Sberbank rules out the acquisition of a European bank facing problems, but is watching the Romanian market to expand its presence in Eastern Europe, said Anton Karamzin, the CFO of the largest banking group in Russia.
"We would not make any giant acquisition, whether we are interested in a specific market or not. Compact acquisitions for us will be at more or less the same price level as we already showed", said Karamzin, quoted by Reuters, according to Agerpres. He added that, aside from the bank"s declared interest in Poland and Turkey, Sberbank is also interested in the Romanian market, after foregoing to acquire the Romanian division of Volksbank International.
By the end of the year, the Russian state may sell 7.6% of Sberbank, an operation which has been scheduled for this month but was postponed after the Eurozone sovereign debt crisis affected banks stocks in the region, added Karamzin.
"If a bank is on sale and it is big, the question is how big is its problem.
The status of global bank makes no sense in and of itself - what"s the point if 60 percent of your business makes losses?", the financial director of Sberbank said for Reuters.
CEO German Gref, former Economy Minister and current CEO of Sberbank, launched a growth strategy to diversify the bank"s operations.
Sberbank bough investment bank Troika Dialog for one billion dollars, and also acquired Volksbank International, the Eastern Europe division of Austrian banking group Oesterreichische Volksbanken (ÖVAG), for 585 million Euros (800 million dollars).
Sberbank, with over 310 billion in assets, also operates in Kazakhstan, Belarus and Ukraine.
The strategic goal of Sberbank is to have at least 5% of its profit come from abroad by 2014 and Karamzin, former commercial director at Morgan Stanley, said its approach would be incremental.

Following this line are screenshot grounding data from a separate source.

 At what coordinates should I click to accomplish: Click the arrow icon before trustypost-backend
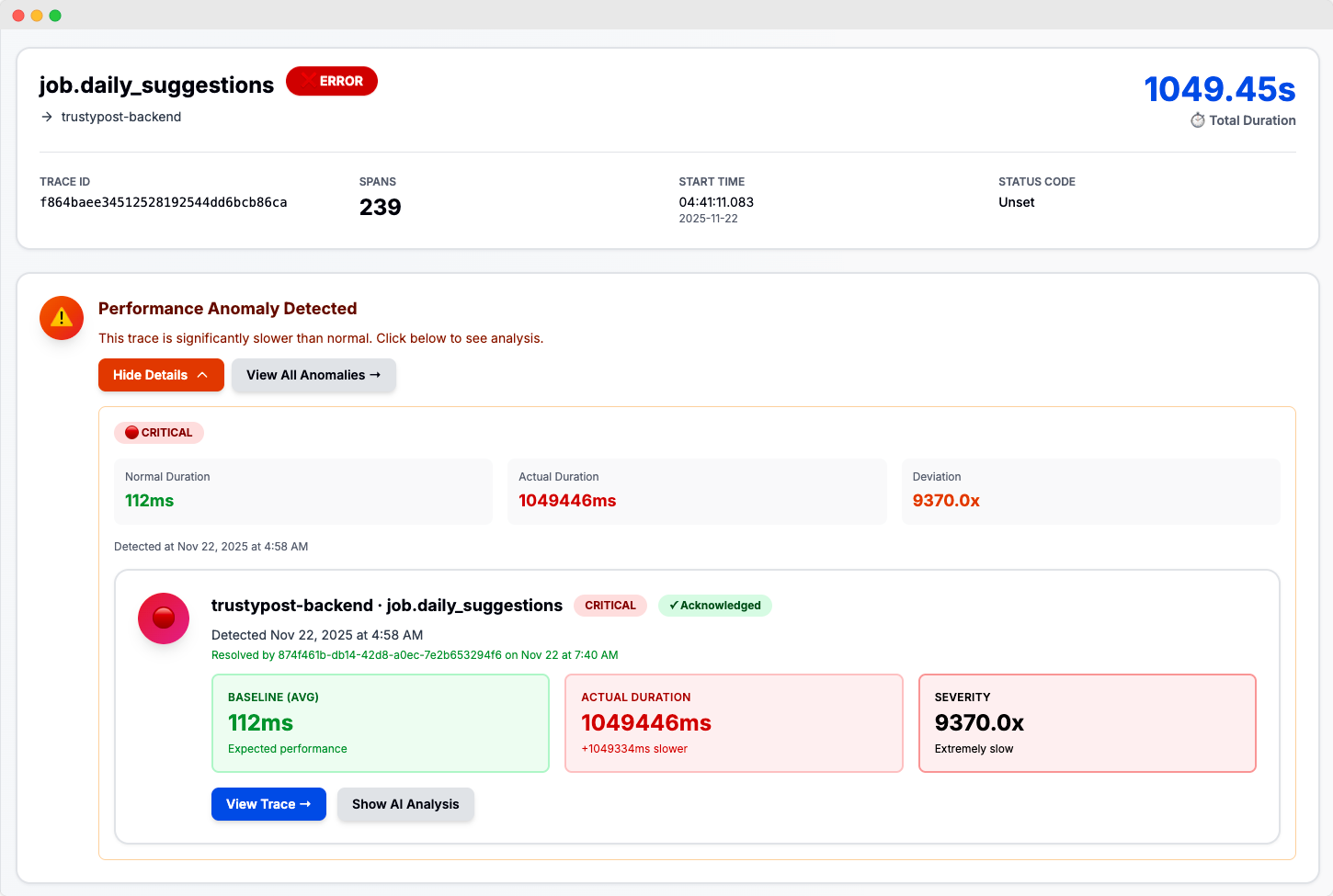(x=45, y=117)
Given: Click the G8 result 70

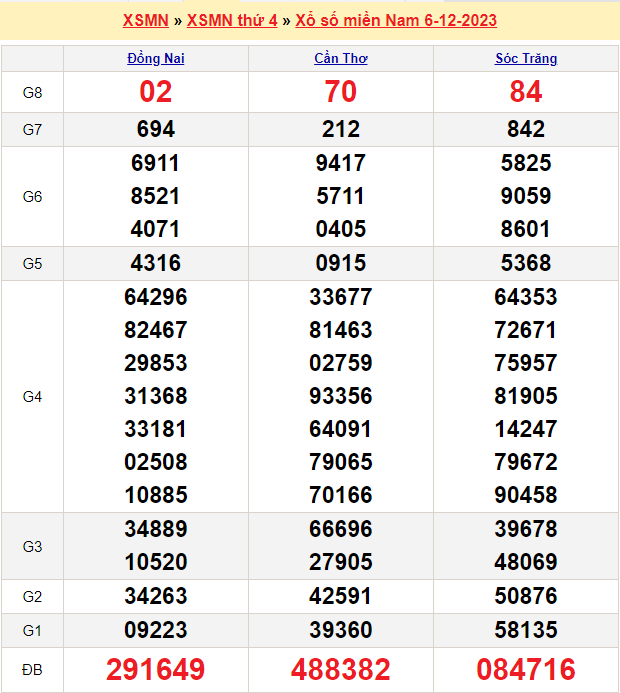Looking at the screenshot, I should click(341, 92).
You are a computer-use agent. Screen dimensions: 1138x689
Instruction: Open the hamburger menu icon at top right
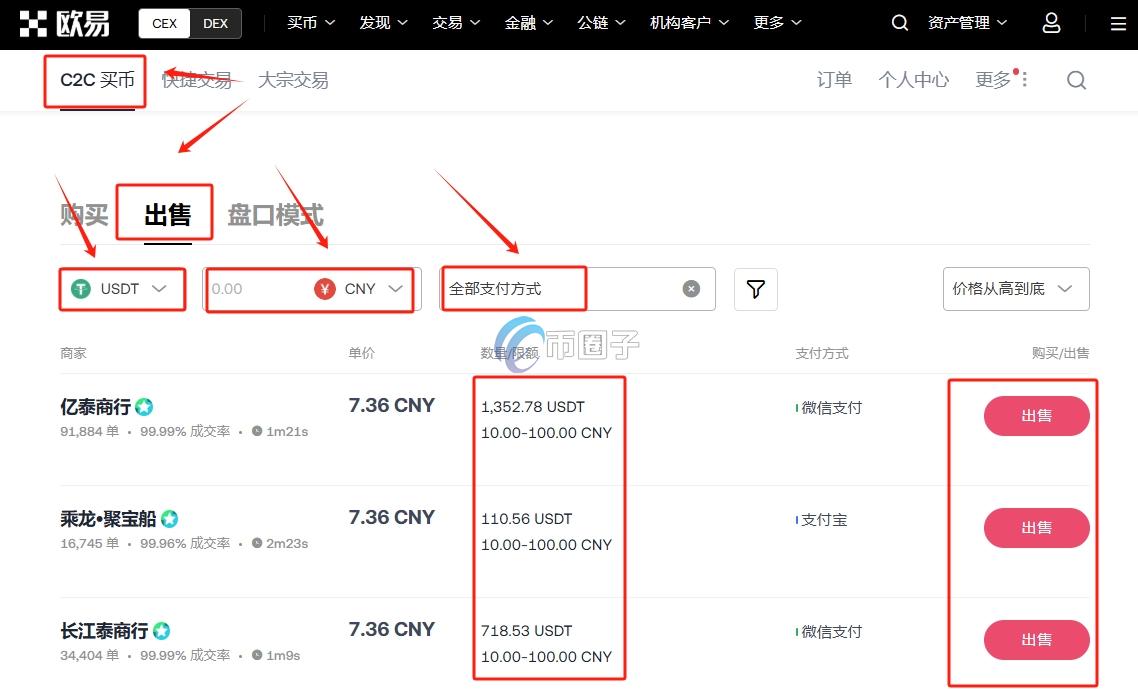click(1117, 22)
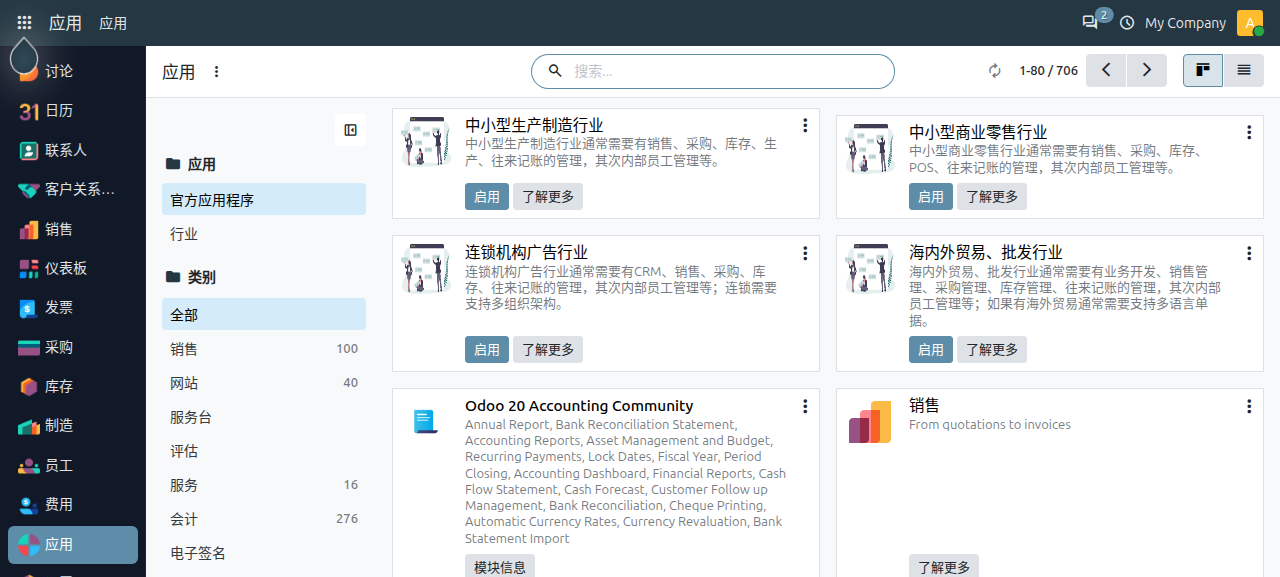Open the 应用 actions kebab menu
The image size is (1280, 577).
[217, 72]
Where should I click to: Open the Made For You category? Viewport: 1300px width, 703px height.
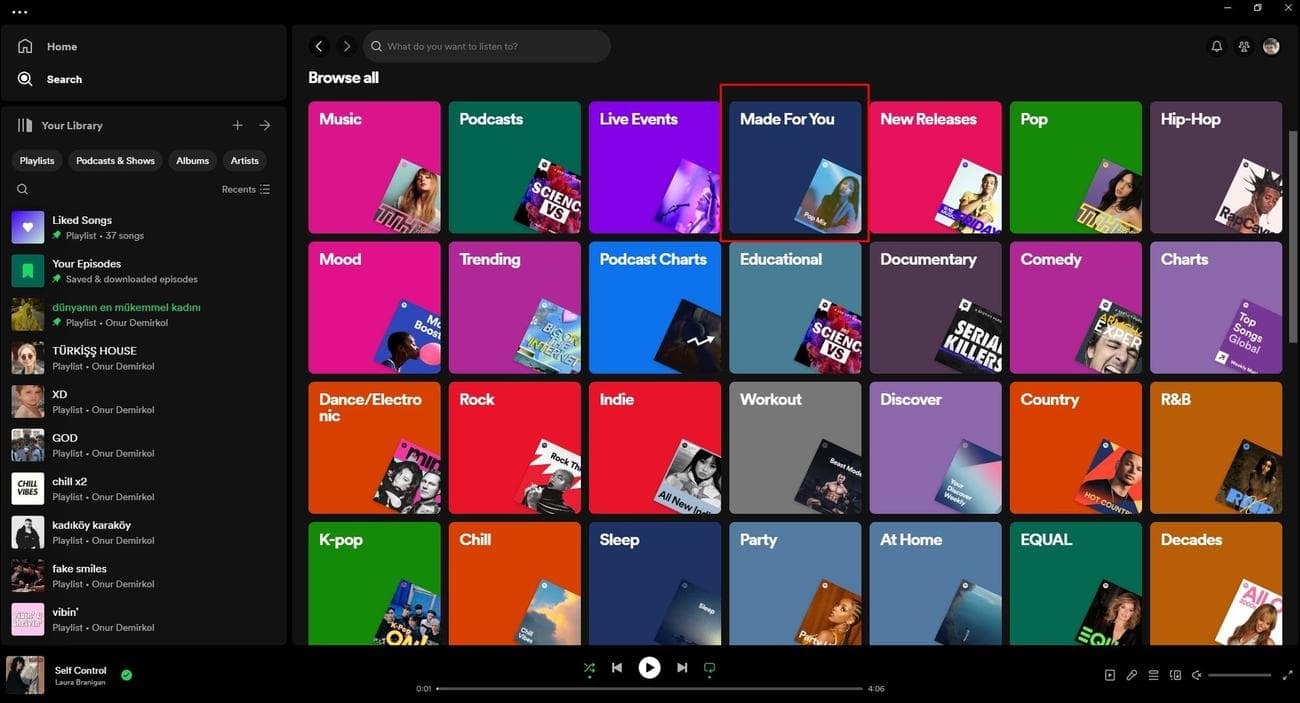(795, 165)
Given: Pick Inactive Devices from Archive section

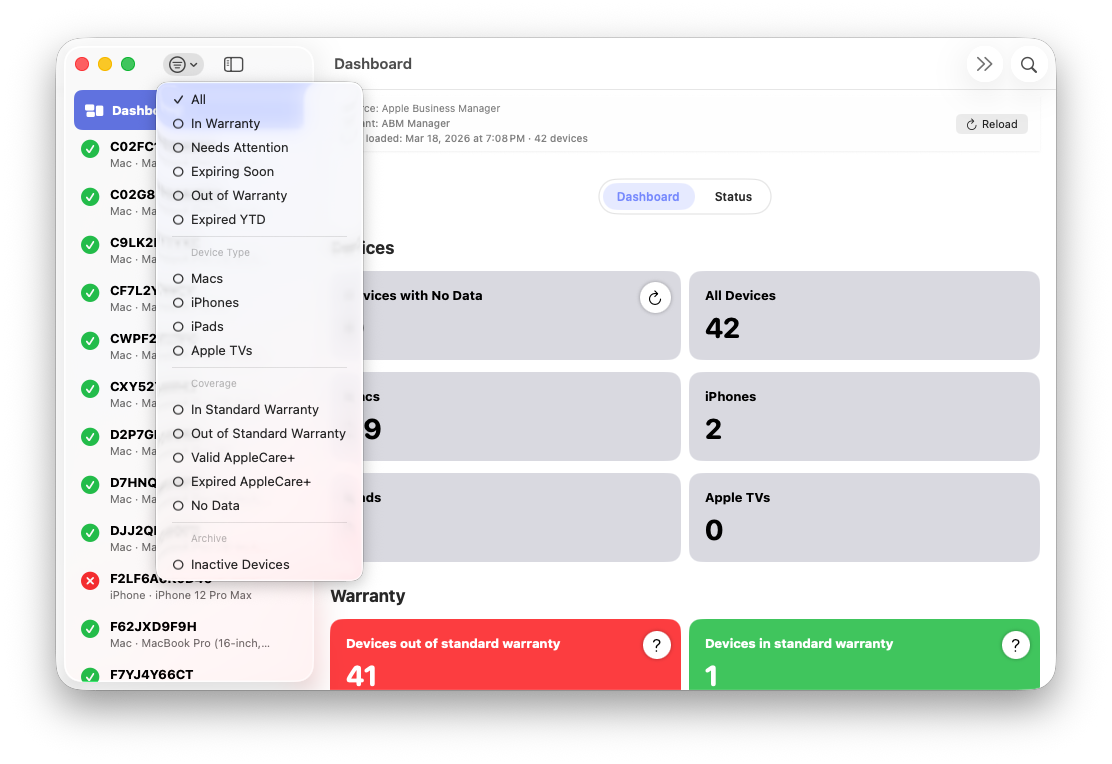Looking at the screenshot, I should pyautogui.click(x=240, y=565).
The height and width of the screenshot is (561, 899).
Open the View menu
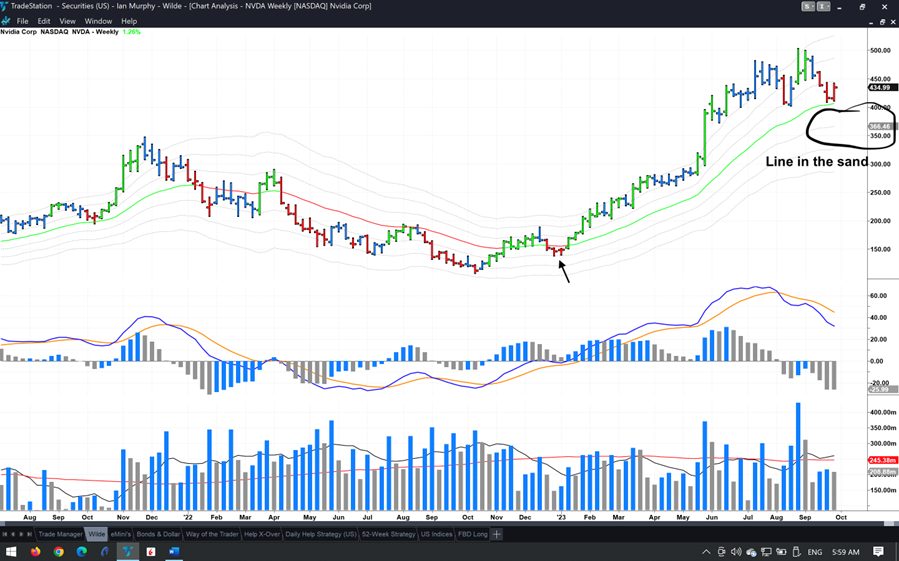coord(67,21)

On September 8th, Sberbank and the shareholders of Volksbank International AG signed the agreement by which Sberbank fully acquired VBI; the deal did not include Volksbank Romania. The completion of the deal was subject to certain terms, including removing Volksbank Romania from VBI.
The deal is subject to the approval of Russia, Austria and other jurisdictions in Central and Eastern Europe where VBI operates. The parties expect the deal to be concluded by the end of 2011.